Hermann Prell (29 April 1854 – 18 May 1922) was a German history painter, sculptor and professor at the Dresden Academy of Fine Arts.

==Life and work==
He was born at Leipzig and studied under Theodor Grosse in Dresden and Karl Gussow in Berlin, then went to Italy to study fresco painting with Hans von Marées, in which style he produced the bulk of his works, despite Marées skepticism regarding his talent. Arnold Böcklin was also a major influence.

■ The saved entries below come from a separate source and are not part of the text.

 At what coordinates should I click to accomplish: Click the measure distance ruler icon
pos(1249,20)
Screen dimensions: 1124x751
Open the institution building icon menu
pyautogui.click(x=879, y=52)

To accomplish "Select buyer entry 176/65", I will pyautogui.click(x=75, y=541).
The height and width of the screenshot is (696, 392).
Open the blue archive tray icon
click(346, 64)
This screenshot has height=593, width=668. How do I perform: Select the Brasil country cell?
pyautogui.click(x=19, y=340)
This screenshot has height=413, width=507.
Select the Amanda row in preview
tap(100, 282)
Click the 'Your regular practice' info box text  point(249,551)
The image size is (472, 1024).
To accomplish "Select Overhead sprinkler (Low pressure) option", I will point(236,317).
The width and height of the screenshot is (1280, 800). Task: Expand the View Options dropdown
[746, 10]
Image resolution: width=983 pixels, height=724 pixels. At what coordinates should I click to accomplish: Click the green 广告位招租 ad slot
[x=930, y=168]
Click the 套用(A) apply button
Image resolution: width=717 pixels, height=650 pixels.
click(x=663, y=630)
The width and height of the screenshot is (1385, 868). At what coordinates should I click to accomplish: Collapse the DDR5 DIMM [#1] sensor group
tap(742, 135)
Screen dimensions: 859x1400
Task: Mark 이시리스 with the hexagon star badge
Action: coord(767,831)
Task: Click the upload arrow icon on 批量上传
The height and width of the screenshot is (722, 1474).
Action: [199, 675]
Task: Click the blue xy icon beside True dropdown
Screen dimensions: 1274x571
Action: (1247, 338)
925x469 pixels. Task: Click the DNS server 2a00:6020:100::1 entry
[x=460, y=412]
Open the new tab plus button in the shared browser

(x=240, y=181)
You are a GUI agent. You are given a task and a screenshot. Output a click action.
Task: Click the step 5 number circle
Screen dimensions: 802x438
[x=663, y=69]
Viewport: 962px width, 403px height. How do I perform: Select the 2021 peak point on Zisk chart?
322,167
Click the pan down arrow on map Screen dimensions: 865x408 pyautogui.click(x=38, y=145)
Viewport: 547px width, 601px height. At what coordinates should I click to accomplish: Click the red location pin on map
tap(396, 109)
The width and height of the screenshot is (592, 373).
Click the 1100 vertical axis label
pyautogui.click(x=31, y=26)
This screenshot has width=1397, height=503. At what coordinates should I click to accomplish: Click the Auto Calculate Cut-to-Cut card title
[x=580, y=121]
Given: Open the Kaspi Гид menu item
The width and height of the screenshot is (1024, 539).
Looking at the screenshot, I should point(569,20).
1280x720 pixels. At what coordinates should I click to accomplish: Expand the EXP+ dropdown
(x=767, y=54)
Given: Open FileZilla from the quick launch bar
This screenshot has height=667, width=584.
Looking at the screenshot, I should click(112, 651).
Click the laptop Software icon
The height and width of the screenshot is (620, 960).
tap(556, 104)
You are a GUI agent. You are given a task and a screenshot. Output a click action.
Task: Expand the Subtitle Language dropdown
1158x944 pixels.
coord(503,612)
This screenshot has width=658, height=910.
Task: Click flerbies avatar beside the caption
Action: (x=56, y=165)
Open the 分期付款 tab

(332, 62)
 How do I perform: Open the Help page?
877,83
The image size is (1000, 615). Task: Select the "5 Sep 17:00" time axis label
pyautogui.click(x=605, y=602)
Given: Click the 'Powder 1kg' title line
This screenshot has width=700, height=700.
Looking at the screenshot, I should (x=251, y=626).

He became a teacher at the Prussian Academy of Art in 1886. That same year, he married Sophie Sthamer, who was also a painter. In 1892, he was appointed a Professor at the Dresden Academy of Fine Arts and remained there until his retirement in 1914.

He ranks as one of the foremost German historical painters of his time. He is especially known for his successful use of casein colors in fresco. In later life, he executed sculptures and collaborated on several projects with Otto Lessing, Christian Behrens and Alfred Messel. He maintained a studio in a villa on the banks of Elbe from 1897 until his death in Loschwitz in 1922.

Many of his works, especially his easel paintings, were destroyed during the fire-bombing of Dresden in 1945.

His brother was the landscape painter, Walter Prell and his son, Heinrich was a zoologist.

==Notable works==
- Eleven murals symbolizing the "Principal Epochs in the History of Architecture" (1881–82, Banquet Hall, Architects' Union, Berlin)
- "Justice" and "Valor" and "Henry IV Granting Privileges to Worms in 1074" (City Hall, Worms)
- Cycles of historic episodes and allegorical scenes, respectively, in the city halls at Hildesheim (1888–91) and Danzig (1896) and over the staircase of the Breslau Museum (1894)
- Mythological scenes and sculptures in the Albertinum (1901–05) and the City Hall, Dresden (1908–12), and a frieze with subjects from Norse mythology in the throne room of the German Embassy in Rome.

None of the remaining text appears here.